*EXERCISE INSTRUCTIONS*
Reproduce everything from the line containing "The image size" down to the line containing "click(x=144, y=342)", with "arrival" replaced by "departure" and nothing else altered. Leave the pictures out.

*DATA SUPPLIED*
______
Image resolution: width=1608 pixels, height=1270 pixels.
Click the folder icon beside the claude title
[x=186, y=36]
______
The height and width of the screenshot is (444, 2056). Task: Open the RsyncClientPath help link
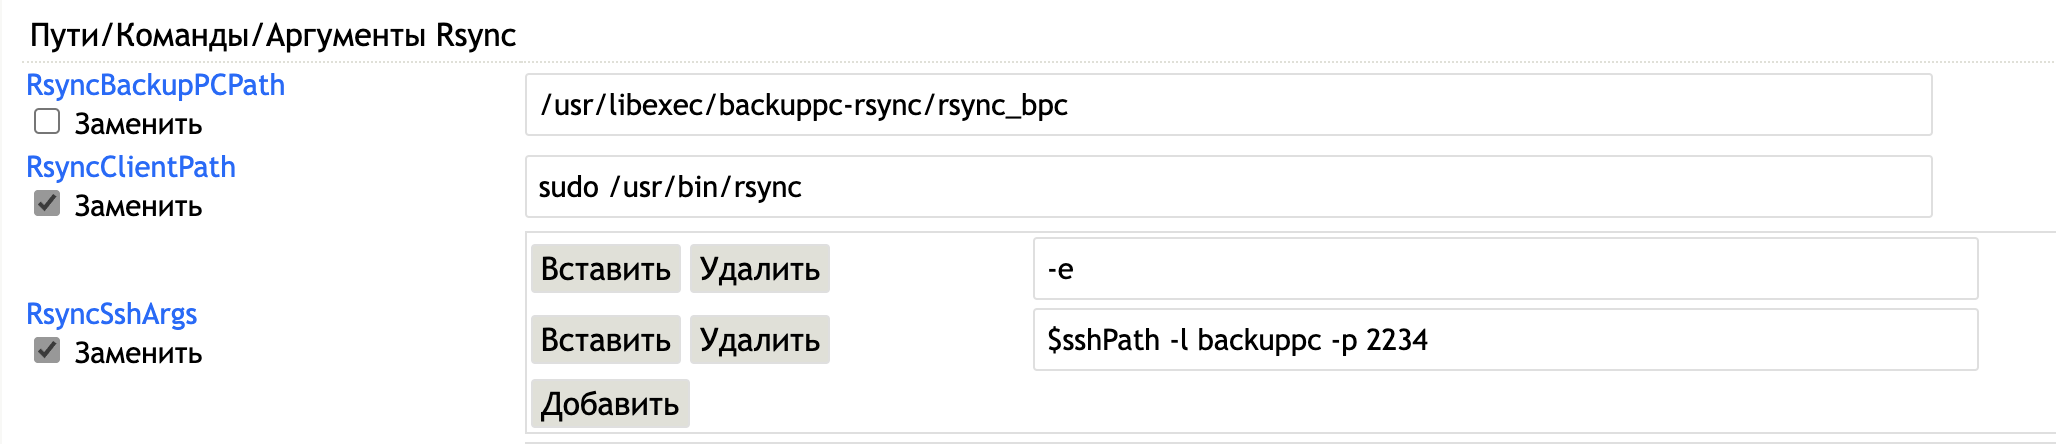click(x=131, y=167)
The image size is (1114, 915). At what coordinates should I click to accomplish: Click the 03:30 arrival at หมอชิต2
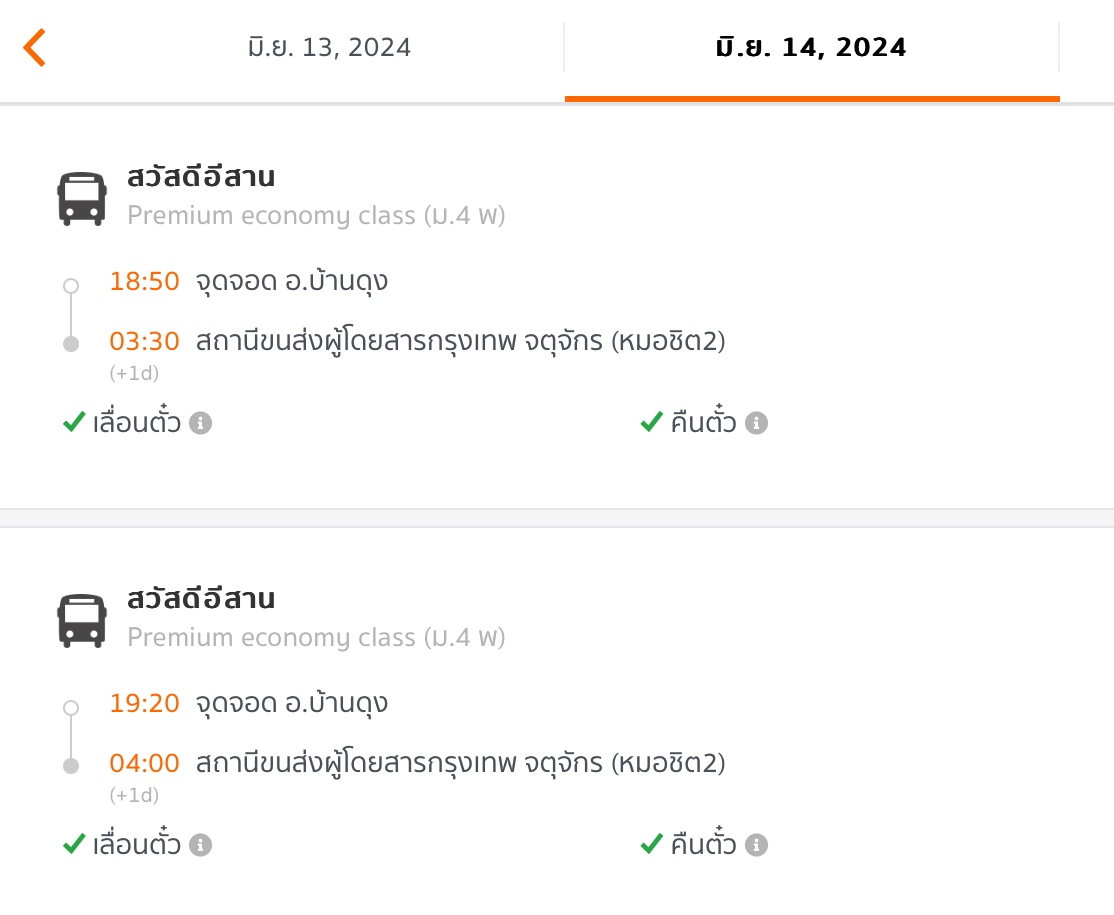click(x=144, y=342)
______
*THE OUTPUT*
The image size is (1114, 915). At what coordinates should I click to accomplish: Click the 03:30 departure at หมอชิต2
click(x=144, y=342)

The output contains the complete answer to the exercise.